Problem statement: Lines from the entries below that hold "will" form the answer; copy all of them.

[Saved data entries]
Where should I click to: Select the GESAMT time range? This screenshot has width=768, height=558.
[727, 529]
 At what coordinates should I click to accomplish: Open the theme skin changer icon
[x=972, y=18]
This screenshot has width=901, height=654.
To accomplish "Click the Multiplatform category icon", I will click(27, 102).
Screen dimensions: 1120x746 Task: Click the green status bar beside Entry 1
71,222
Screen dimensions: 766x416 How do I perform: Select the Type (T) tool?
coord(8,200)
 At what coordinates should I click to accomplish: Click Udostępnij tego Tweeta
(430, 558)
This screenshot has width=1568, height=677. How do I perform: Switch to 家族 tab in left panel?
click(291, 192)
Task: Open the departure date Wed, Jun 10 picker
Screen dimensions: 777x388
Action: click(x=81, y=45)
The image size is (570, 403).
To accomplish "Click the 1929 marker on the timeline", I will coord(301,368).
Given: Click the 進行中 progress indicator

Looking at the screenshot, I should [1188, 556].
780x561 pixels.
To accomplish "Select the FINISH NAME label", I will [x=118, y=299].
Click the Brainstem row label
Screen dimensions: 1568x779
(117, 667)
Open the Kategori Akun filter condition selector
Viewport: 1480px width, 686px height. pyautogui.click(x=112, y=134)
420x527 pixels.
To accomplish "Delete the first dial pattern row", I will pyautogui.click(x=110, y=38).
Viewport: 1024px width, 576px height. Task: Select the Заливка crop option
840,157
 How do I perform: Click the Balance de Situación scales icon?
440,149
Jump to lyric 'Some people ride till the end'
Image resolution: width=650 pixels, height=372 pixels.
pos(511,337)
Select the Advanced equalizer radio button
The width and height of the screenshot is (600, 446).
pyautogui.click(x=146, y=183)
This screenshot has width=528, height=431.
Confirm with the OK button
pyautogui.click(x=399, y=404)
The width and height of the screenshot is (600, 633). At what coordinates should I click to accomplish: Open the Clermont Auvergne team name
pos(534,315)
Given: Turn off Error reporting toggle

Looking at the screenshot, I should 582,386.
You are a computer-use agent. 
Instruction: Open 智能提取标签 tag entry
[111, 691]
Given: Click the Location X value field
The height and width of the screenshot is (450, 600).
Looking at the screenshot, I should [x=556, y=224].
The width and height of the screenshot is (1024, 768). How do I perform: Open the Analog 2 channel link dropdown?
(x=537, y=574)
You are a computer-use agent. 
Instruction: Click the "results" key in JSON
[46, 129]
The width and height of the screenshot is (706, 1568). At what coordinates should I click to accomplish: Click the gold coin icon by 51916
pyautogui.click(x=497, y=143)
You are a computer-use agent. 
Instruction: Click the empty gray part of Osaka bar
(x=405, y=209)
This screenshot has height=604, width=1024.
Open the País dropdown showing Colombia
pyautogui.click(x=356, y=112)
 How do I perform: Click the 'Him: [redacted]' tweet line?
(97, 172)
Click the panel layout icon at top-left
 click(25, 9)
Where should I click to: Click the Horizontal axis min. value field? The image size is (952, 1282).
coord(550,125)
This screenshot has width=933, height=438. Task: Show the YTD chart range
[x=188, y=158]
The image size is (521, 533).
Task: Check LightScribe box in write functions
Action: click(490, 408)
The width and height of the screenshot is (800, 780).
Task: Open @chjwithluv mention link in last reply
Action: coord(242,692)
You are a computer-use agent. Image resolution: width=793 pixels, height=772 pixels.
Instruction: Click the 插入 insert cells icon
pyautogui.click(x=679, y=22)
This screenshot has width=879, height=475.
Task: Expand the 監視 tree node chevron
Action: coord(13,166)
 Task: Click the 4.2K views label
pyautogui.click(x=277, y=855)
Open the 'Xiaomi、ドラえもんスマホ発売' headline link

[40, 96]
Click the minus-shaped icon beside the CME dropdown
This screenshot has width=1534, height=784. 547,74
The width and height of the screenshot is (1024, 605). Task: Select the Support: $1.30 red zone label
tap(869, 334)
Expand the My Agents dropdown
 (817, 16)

Exercise response:
To accomplish "Click the Multiplatform category icon", I will click(27, 102).
To accomplish "Click the 1929 marker on the timeline", I will coord(301,368).
To accomplish "Select the FINISH NAME label", I will [x=118, y=299].
To accomplish "Delete the first dial pattern row", I will pyautogui.click(x=110, y=38).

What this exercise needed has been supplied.